> [EXERCISES TO COMPLETE]:
1 - Answer these from the chemistry text below:
(a) What is the formula of the nonahydrate?
(b) Why can't the salt be made by reacting the metal with concentrated nitric acid?
(c) What by-product forms when nitric acid reacts with aluminium(III) chloride?
2 - The chemistry text below describes a metathesis reaction with a nitrate salt. List every cation it names as suitable for that salt.

[EXTRACTED TEXT — start]

Aluminium nitrate is a white, water-soluble salt of aluminium and nitric acid, most commonly existing as the crystalline hydrate, aluminium nitrate nonahydrate, Al(NO3)3·9H2O.

Preparation 
Aluminium nitrate cannot be synthesized by the reaction of aluminium with concentrated nitric acid, as the aluminium forms a passivation layer.

Aluminium nitrate may instead be prepared by the reaction of nitric acid with aluminium(III) chloride. Nitrosyl chloride is produced as a by-product; it bubbles out of the solution as a gas. More conveniently, the salt can be made by reacting nitric acid with aluminium hydroxide.

Aluminium nitrate may also be prepared a metathesis reaction between aluminium sulfate and a nitrate salt with a suitable cation such as barium, strontium, calcium, silver, or lead. e.g. Al2(SO4)3 + 3 Ba(NO3)2 → 2 Al(NO3)3 + 3 BaSO4.

[EXTRACTED TEXT — finish]
[GIVEN DATA — start]

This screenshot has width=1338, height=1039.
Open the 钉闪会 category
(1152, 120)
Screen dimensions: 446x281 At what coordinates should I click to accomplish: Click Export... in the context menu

[GIVEN DATA — finish]

> [RESPONSES BY TASK]:
1 -
(a) Al(NO3)3·9H2O
(b) The aluminium forms a passivation layer.
(c) Nitrosyl chloride, which bubbles out of the solution as a gas.

2 - Barium, strontium, calcium, silver, lead